I bet he told you how special you are. And how you understood him better than his wife. In short in the begginning he told you what he thought you wanted to hear.
Now that he has you he tells you how it really is. He never planned on leaving her.....but of course to keep you he tells you he loves you and how he can't go on without you.
And I bet he tells you "nobody is getting hurt because nobody knows about it."
If I am correct then you have been played.
Please read any of the top sellers on affairs. Pay close attention to the devastation it will cause you spouse once things are found out.
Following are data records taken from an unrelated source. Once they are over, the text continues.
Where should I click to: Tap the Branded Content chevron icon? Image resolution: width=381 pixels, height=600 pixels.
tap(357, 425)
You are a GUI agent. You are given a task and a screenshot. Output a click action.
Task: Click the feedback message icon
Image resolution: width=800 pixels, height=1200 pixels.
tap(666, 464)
Pay close attention to how misleading affairs are to women involved and how they are not reality. You are not sharing closeness and intimacy you are sharing a dark secret that deep down bothers your conscience.
Unregistered
26th August 2003, 03:00 PM
What you said is so true. I'm only important when he needs me. Otherwise I'm not worth the bother. But why don't I let it go?? What am I missing that I need this? Sometimes I just wish I could make him love me enough.....enough so that he would want me in his life. Why am I so hung up on this? I never meant to fall in love with him but I have. I wonder if his wife has any idea? I wonder why he even keeps me in his life? I think about this all the time. When he is ignoring me I feel I get stronger and maybe I can end it. but then he calls and says everything I want to hear. What do I do???? It is ruining my life. This is my only place to say what I feel. I appreciate any suggestions. This has gone on for 10 months now. I need help
Unregistered
26th August 2003, 09:25 PM
I'm having a terrible day!!!!!!!!!! I haven't heard from him for days. who know why. There is nothing I can do. It occupies my every thought. I'm sure he's just busy with his "real life". Why do I go through this?
Kate
4th September 2003, 01:10 PM
Hi there,
Is this the crunch for you? I wonder if you have heard from him since you last posted. How are you feeling at the moment?
What is it that keeps you in this relationship? Your marriage can give you everything that you need. Is it really the end of the world if this illicit relationship were to end? Are you willing to face up to what is needed to out an end to it?
I suspect that before long you may no longer have a choice. You can either walk away from him now, get your head and your heart sorted out and get on with your marriage OR wait until he finally gets tired of you and drops you. Which would you rather have happen? Would you rather choose for yourself and decide to put your husband first or face the rejection which it appears from your last email, that you are heading towards?
Let us know how you are getting on and how you are feeling.
Kate
Unregistered
8th September 2003, 05:19 PM
I'm still confused....maybe I just don't want to accept the reality of the situation. I don't understand how someone like myself who has control of so much of her life can let this happen. I know I need to make a decision. It's hard because I do believe it is really love I feel for the man I am seeing. When that's all you wanted all your life it is a hard thing to give up. Thank you for your help and for caring. I know I'm on the opposite side of things for this room.